How are different countries responding to the pandemic? In Singapore, public transport gave health care workers the priority at the height of the pandemic. Japanese commuters don’t sit beside each other and don’t talk with each other. They also wear masks all the time. New York and France asked employees to consider a work-from-home setup, so employees don’t have to commute to work anymore. The United Kingdom is using artificial technology to detect overcrowding in platforms and trains. It will also monitor social distancing.
Some of the world’s biggest mass transit networks are now using touchless payment options. This is a very critical development in trying to stop the virus from spreading in trains and buses. It will remain relevant in preventing future pandemics and outbreaks. London, Beijing, and New York are already using touchless or digitized payment methods.
What the Public Wants
The public has varying opinions when it comes to their favored safety measure in public transportation. Americans, Canadians, and Germans rankdisinfection between trips as first, the British want handwashing stations in subways, the French, Chinese, and Italians put wearing face masks as a priority, and Australians ranked disinfection between trips and handwashing stations as the most important. The Spanish want disinfection between trips and mandatory face masks for riders.

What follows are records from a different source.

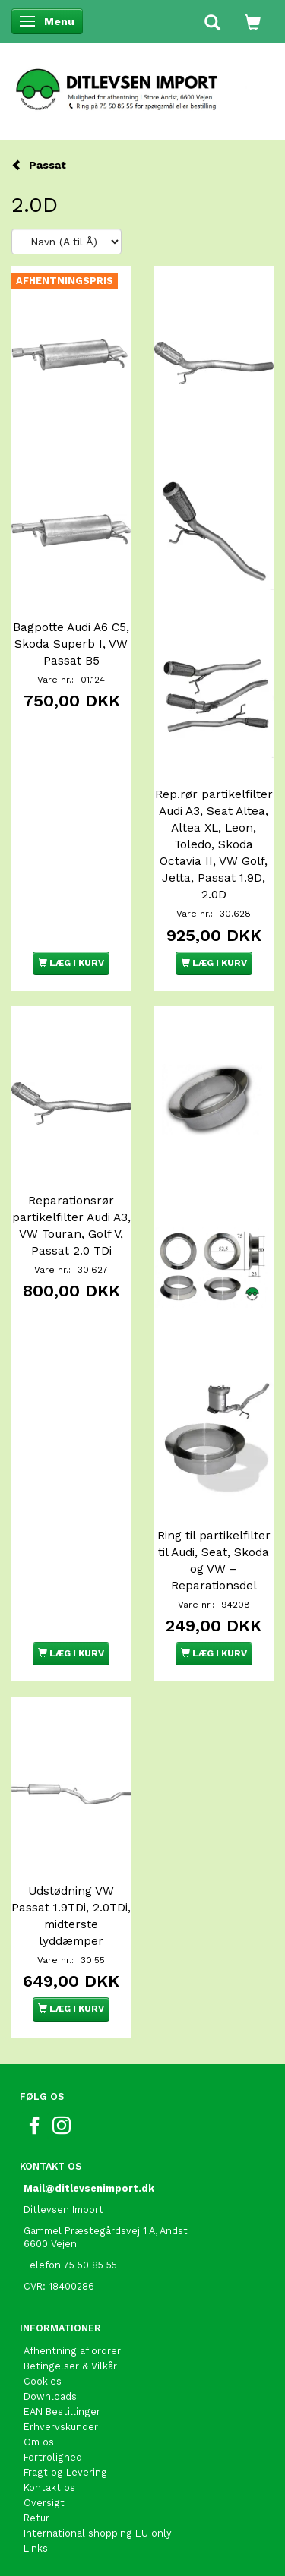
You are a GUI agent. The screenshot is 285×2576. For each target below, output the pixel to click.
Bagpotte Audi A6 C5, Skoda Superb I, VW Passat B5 (71, 644)
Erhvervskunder (61, 2426)
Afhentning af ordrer (72, 2351)
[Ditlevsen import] (142, 84)
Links (36, 2548)
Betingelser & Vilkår (70, 2366)
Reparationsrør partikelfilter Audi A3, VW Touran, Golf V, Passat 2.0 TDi (71, 1226)
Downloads (50, 2396)
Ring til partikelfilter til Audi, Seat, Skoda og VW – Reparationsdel (214, 1561)
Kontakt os (49, 2487)
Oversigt (44, 2502)
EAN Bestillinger (62, 2411)
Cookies (43, 2381)
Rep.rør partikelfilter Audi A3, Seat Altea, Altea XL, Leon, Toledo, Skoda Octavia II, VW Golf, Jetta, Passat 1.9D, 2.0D (214, 844)
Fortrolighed (53, 2457)
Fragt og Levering (65, 2472)
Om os (39, 2442)
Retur (36, 2518)
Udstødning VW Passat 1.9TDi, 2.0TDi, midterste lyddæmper (71, 1916)
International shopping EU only (98, 2533)
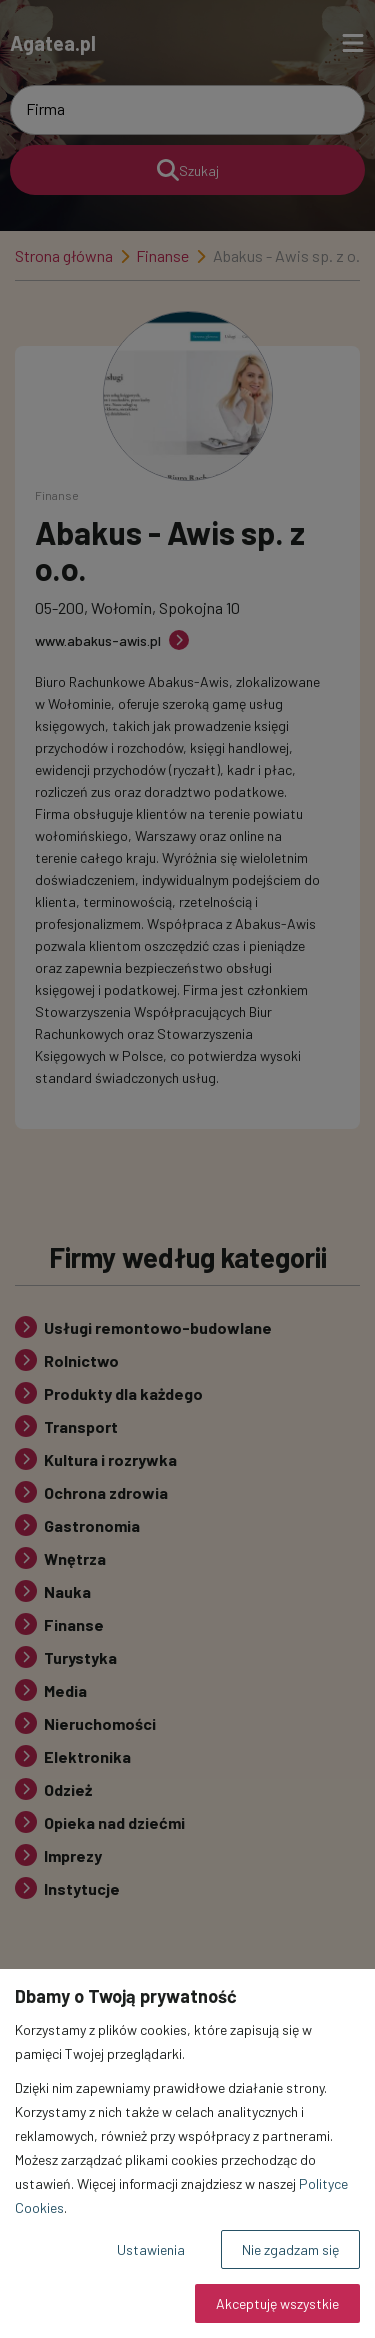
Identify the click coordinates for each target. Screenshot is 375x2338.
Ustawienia (151, 2249)
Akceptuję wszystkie (277, 2303)
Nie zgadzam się (290, 2249)
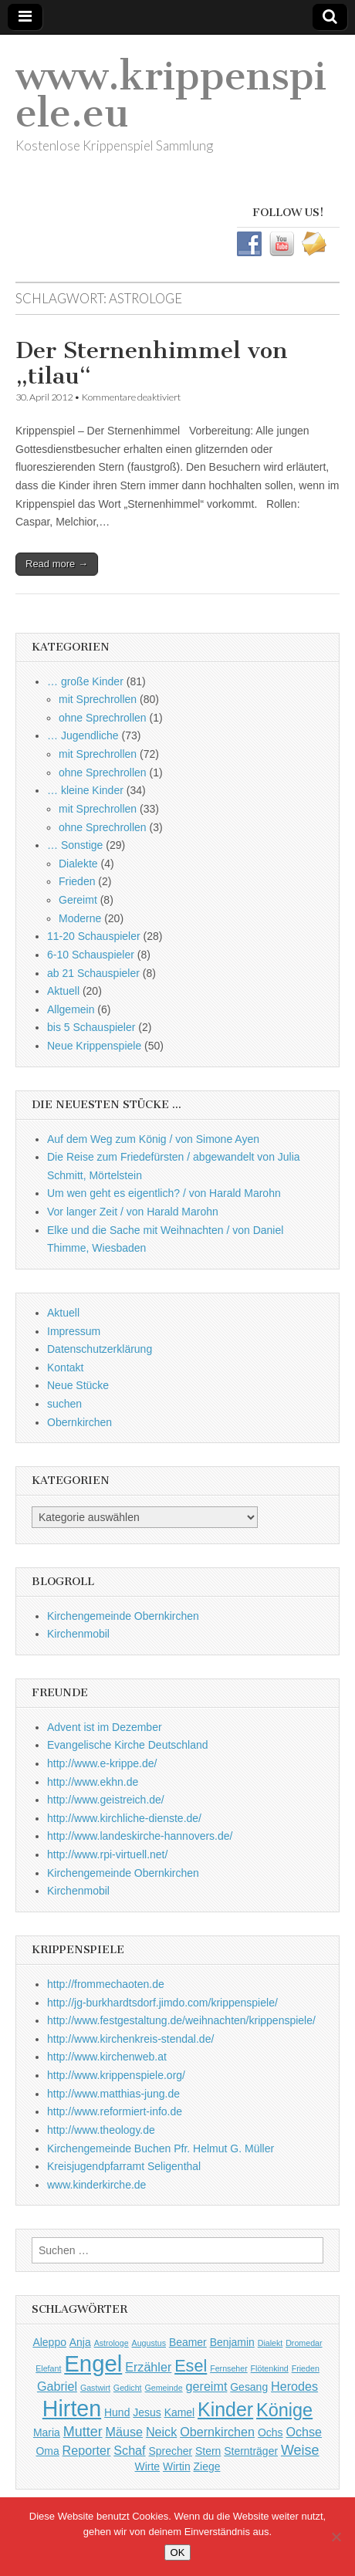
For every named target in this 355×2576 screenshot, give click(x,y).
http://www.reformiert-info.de (114, 2111)
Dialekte (78, 863)
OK (178, 2552)
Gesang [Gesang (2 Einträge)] (249, 2387)
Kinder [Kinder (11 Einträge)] (225, 2409)
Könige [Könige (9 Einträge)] (284, 2410)
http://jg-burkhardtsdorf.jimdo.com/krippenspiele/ (162, 2002)
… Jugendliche (83, 735)
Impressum (73, 1331)
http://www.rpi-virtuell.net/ (107, 1854)
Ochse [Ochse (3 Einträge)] (304, 2432)
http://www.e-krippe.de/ (102, 1763)
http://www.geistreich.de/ (105, 1799)
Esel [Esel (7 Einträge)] (190, 2365)
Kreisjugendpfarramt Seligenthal (124, 2166)
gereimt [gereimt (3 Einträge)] (207, 2386)
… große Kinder (85, 681)
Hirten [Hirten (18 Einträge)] (71, 2408)
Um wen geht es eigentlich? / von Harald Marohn (164, 1193)
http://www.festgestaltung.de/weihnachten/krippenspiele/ (181, 2020)
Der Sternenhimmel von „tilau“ (151, 363)
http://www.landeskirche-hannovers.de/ (139, 1836)
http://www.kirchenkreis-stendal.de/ (130, 2039)
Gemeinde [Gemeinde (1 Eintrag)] (163, 2387)
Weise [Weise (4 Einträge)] (300, 2450)
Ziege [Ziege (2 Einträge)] (207, 2466)
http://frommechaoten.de (105, 1984)
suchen (64, 1404)
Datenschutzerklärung (99, 1349)
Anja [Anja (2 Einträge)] (80, 2342)
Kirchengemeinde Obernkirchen (123, 1616)
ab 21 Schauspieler (93, 973)
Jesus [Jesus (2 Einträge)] (147, 2412)
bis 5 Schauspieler (91, 1027)
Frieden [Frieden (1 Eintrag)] (306, 2368)
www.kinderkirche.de (96, 2185)
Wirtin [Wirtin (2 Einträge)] (177, 2466)
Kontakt (65, 1367)
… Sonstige (75, 845)
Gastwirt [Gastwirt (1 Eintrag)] (95, 2387)
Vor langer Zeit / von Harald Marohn (132, 1211)
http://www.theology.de (101, 2130)
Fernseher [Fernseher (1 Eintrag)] (229, 2368)
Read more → (56, 564)
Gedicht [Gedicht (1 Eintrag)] (127, 2387)
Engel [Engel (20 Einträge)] (93, 2363)
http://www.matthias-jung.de (113, 2094)
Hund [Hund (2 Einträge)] (117, 2412)
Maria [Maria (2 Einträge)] (46, 2432)
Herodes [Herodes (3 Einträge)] (294, 2386)
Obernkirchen (79, 1422)
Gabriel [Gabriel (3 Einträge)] (57, 2386)
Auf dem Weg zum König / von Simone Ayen (153, 1139)
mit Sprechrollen (98, 699)
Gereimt (78, 900)
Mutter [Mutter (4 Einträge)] (83, 2431)
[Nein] (335, 2536)
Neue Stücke (78, 1385)
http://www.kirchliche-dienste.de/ (124, 1818)
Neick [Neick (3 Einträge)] (161, 2432)
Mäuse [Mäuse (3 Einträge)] (124, 2432)
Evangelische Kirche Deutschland (127, 1745)
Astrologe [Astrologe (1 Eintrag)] (111, 2343)
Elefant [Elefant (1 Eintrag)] (48, 2368)
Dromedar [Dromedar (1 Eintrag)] (304, 2343)
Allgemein (70, 1009)
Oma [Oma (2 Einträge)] (47, 2451)
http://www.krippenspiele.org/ (116, 2075)
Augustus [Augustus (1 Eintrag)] (149, 2343)
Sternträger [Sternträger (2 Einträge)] (251, 2451)
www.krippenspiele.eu (170, 94)
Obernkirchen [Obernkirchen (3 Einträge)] (217, 2432)
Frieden (77, 881)
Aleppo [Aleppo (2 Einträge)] (49, 2342)
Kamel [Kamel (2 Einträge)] (179, 2412)
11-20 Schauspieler (93, 936)
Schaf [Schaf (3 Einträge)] (129, 2450)
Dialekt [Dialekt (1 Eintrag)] (270, 2343)
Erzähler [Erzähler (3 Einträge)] (148, 2367)
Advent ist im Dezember (104, 1727)
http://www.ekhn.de (92, 1782)
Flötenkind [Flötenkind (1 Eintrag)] (270, 2368)
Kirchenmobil (78, 1634)
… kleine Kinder (85, 790)
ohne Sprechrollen (103, 718)
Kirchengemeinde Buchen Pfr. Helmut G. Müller (160, 2148)
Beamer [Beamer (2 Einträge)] (188, 2342)
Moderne (80, 918)
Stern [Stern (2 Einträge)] (208, 2451)
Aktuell (63, 991)
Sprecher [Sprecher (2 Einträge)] (170, 2451)
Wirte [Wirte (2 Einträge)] (148, 2466)
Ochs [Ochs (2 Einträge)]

Supporting Healthcare Workers
Countries worldwide are also doing their best to support healthcare workers in building new routes and prioritizing them in mass public transport. Several transport systems added or changed services to connect essential workers to medical facilities. There were also dedicated shuttles that will take them to and from hospitals and medical centers. The public transport sector, after all, has a huge role to play in shuttling these essential workers to where they need to be. This role will help these workers fight the virus and save as many lives as they can.
The inoculation of vaccines is now underway in many countries. Passengers will start having confidence in commuting again. This will present a new challenge. More passengers mean more chances of spreading the virus. Hopefully, the stringent measures of wearing masks, disinfection, social distancing, and hand washing stations will keep the virus at bay for now.